My aunt was diagnosed with cancer like 3 months ago. She's gone for some sessions of chemo but she's deteriorating relatively fast. The doctors aren't treating her for cancer anymore. She's too weak to have anymore chemo. All they can do is treat her for the pain. She used to live in her own house, now she goes between my house and her daughters house. She has to have a nursing aid because she can't stand up on her own most of the time anymore, she needs help to have a bath. In short, she's really sick. I don't know what to expect. She was fine and healthy when I left. I don't want to see her like that - in that state where she's so weak. Thats not the aunt that I know. I don't really know how to handle it all. It's a little scary...ok quite scary.

6 Comments:

Blogger Luna said...

Im sure that you will be able to deal with it.

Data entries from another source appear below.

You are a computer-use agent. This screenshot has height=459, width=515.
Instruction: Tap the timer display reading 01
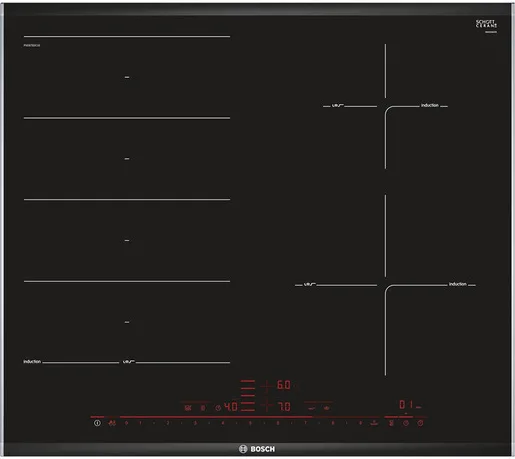pyautogui.click(x=406, y=405)

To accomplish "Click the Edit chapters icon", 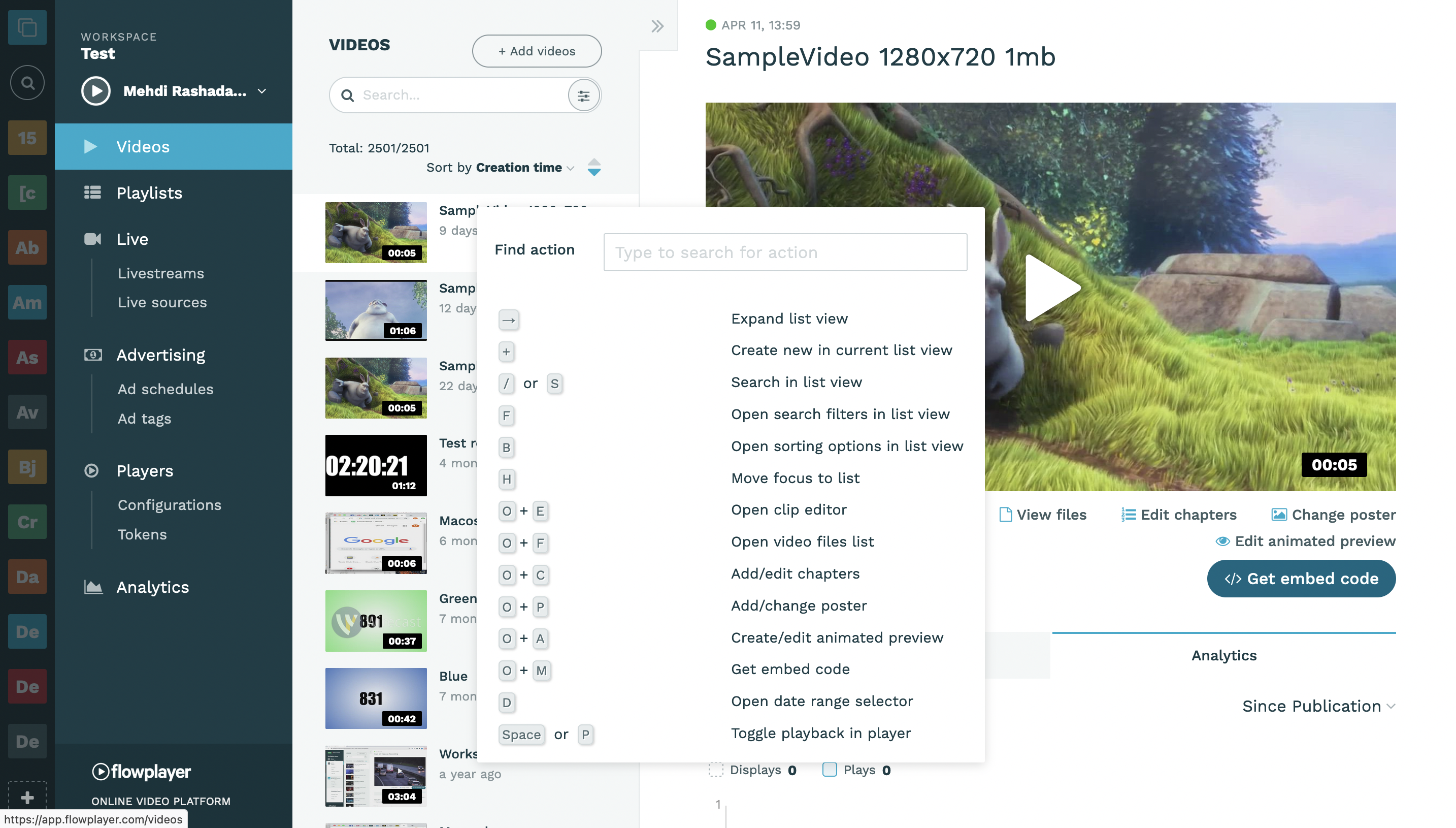I will 1127,514.
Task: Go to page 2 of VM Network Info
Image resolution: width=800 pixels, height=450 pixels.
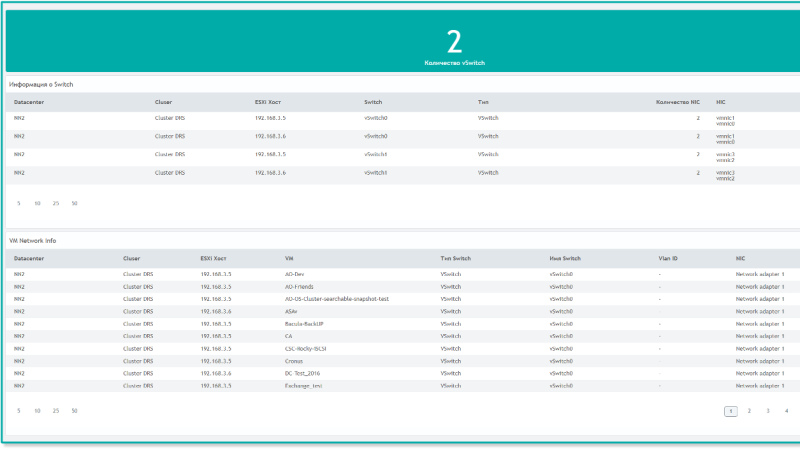Action: click(x=749, y=411)
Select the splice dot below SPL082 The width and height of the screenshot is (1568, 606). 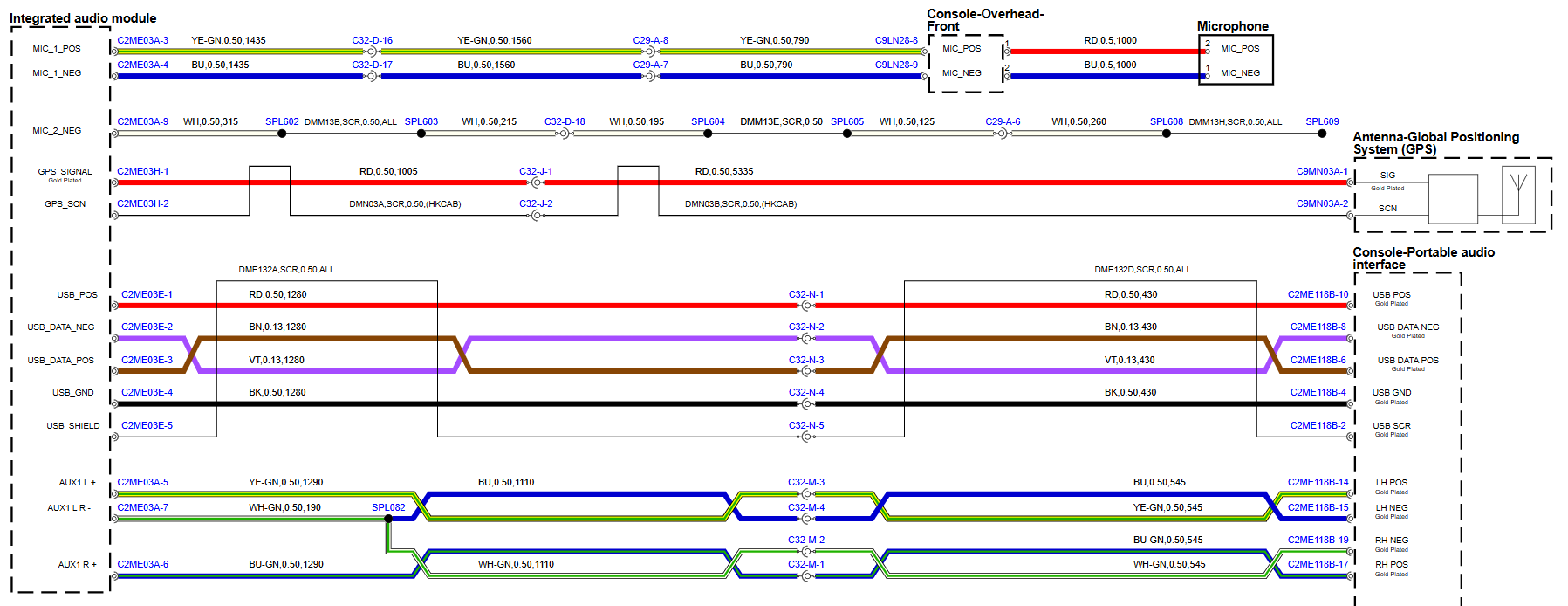pos(388,519)
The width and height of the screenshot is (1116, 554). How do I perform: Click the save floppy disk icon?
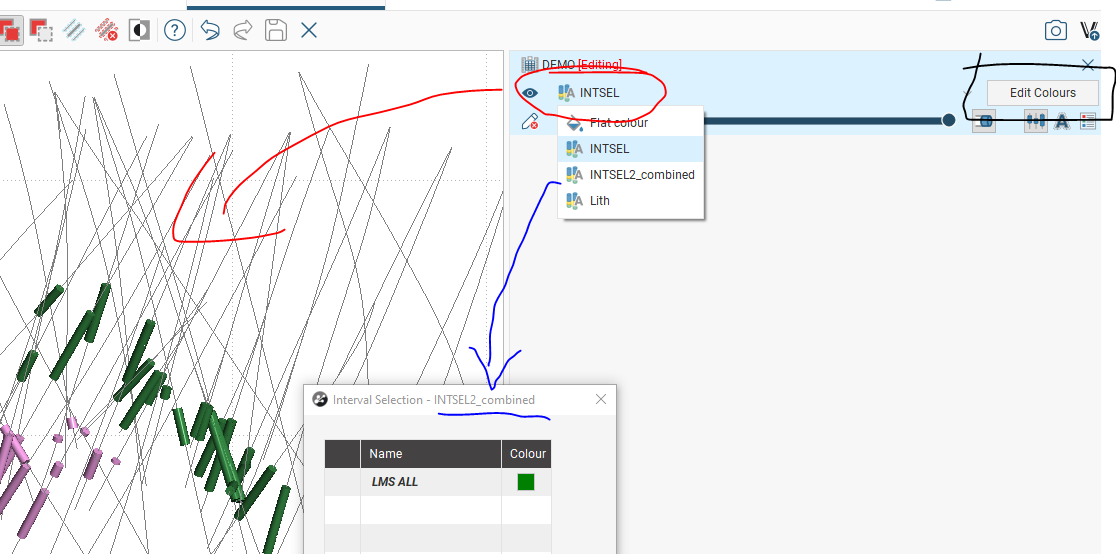pyautogui.click(x=276, y=30)
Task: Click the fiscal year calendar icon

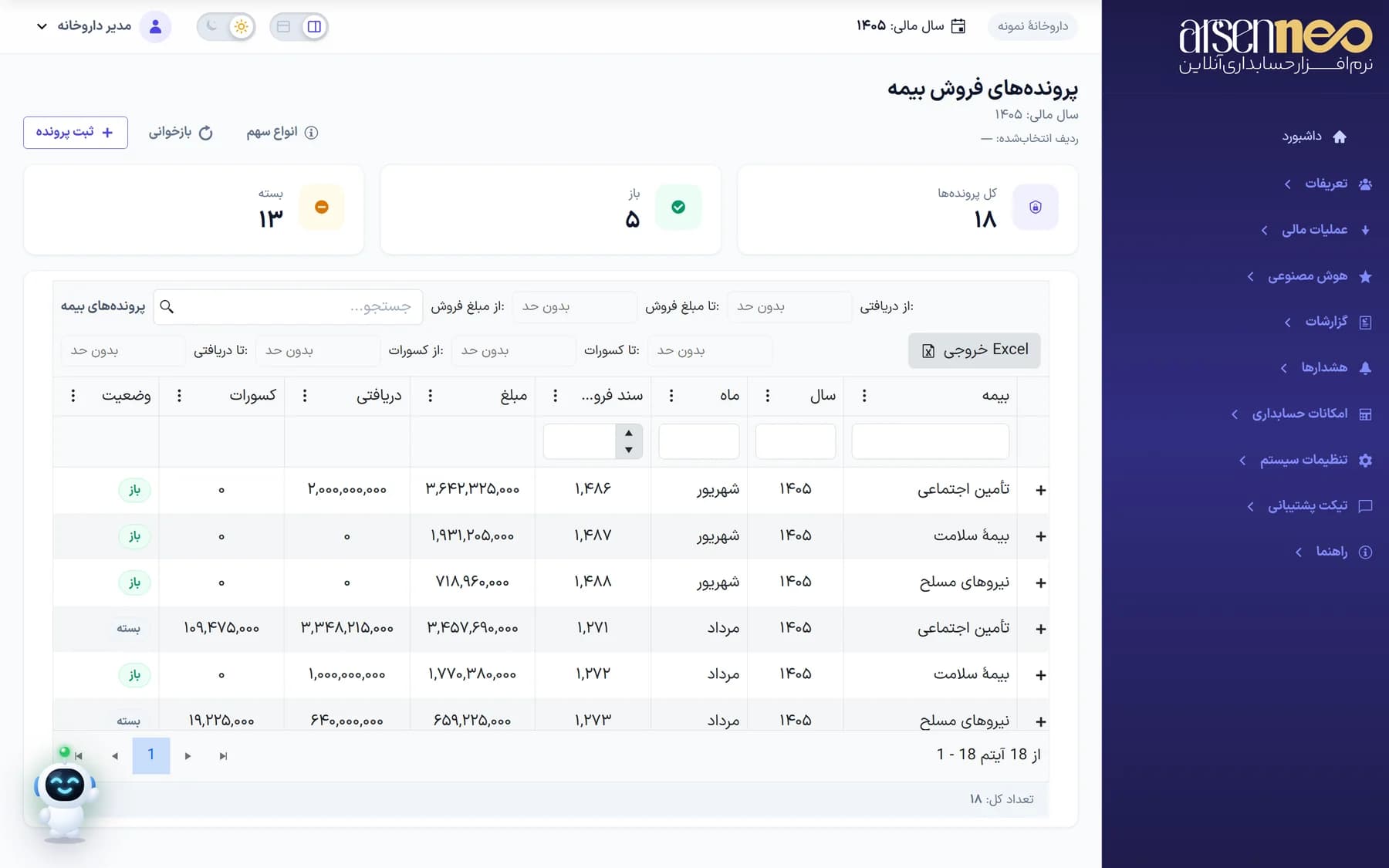Action: coord(958,26)
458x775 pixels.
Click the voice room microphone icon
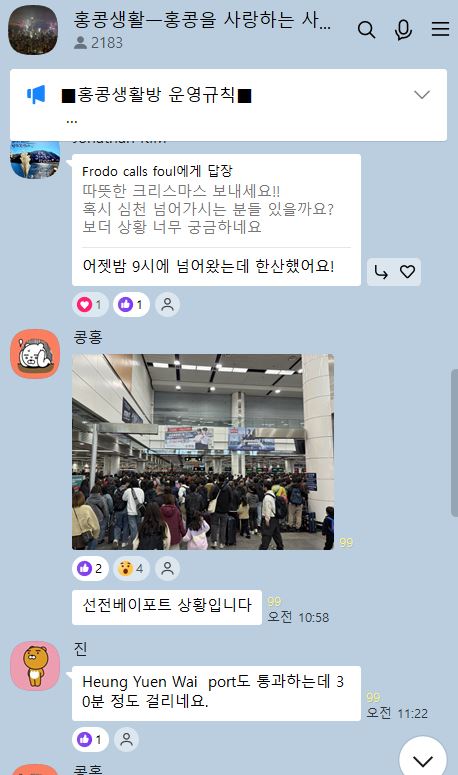click(403, 30)
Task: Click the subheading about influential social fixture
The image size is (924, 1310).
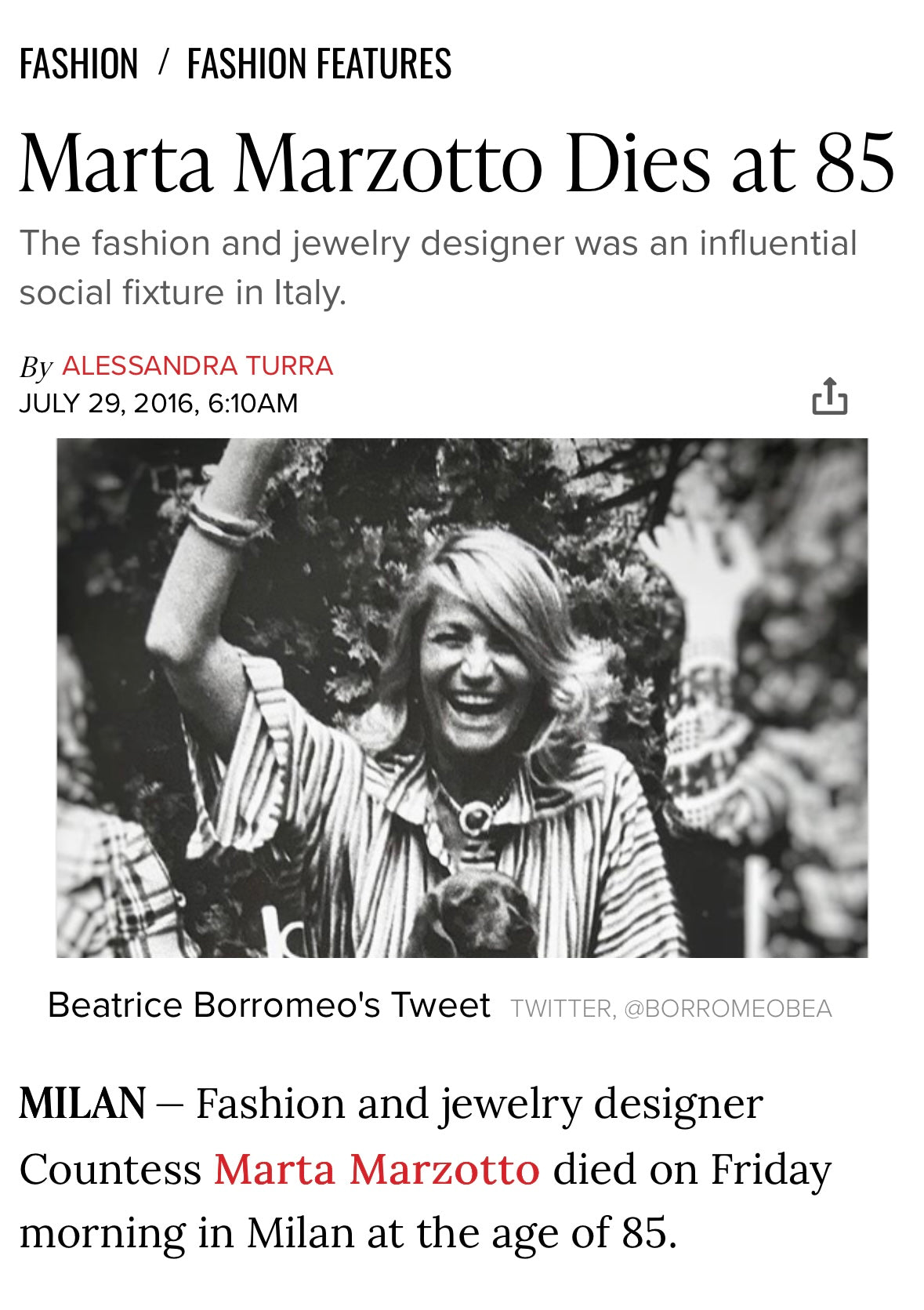Action: point(438,267)
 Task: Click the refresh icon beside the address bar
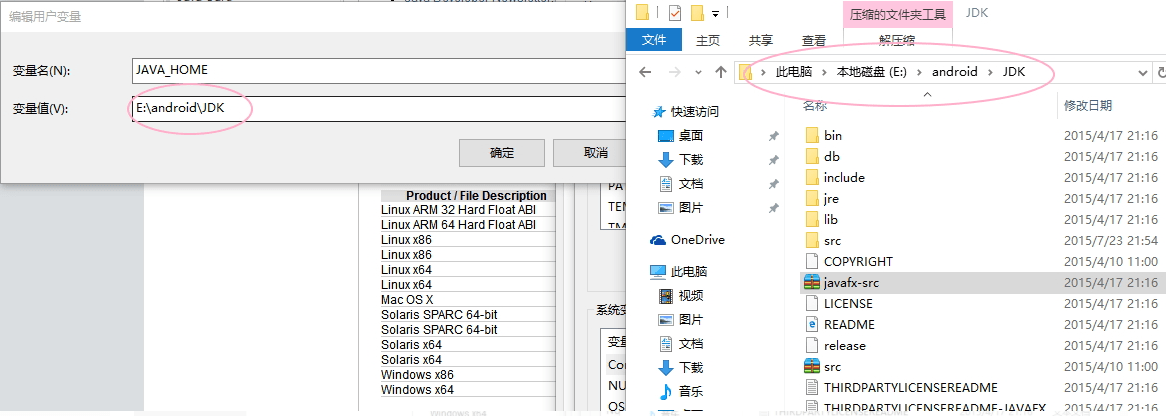point(1160,73)
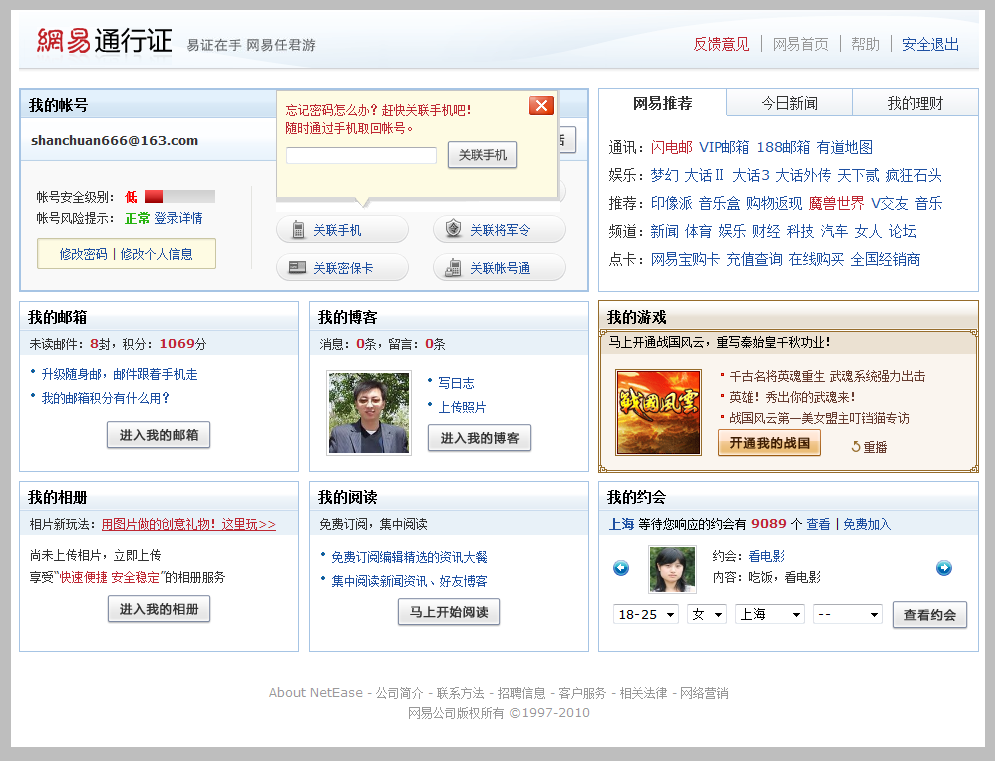Open the 18-25 age range dropdown

pos(646,614)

Be your beautiful self and just show her love..Remember that quote about not just having days in your life, but putting life into your days and make that your mission..tranfer your fear into her hope.
Have a safe trip home- God speed!

10:20 PM  
Blogger spicebear said...

i lived with my grandpa and later on my aunt as they both struggled with illnesses that ended up killing them. it didn't seem like it then, but the last moments i spent with them were among the most amazing i ever had with either of them. all i can say is stay positive and be there for them - the small things like having conversations and spending time with them go a very long way. my thoughts and prayers are with your family.

5:07 PM  
Blogger AfroFeminista said...

Hey, my thoughts are with you.

As Spicebear said (and having experienced that), sometimes it works out that the last days/weeks/months with an ill relative are some of the most enriching. They keep you going when they are no longer there. I pray it's the same for you, with time.

Travel safe

7:34 AM  
Blogger Spidey/Tato said...

remember its not about how u feel its about the other person...it's hard for u i know...but remember just being there will make all the difference. thast best way to look at it. otherwise welcome back

5:32 PM  
Blogger Farmgal said...

It very difficult to see a loved one suffering but you have to be strong. Its ok to feel the way you're feeling just pray and cry if you have to. My thought are with you!

8:35 PM  
Blogger Girl in the Meadow said...

Pole, your Auntie will be better, just pray.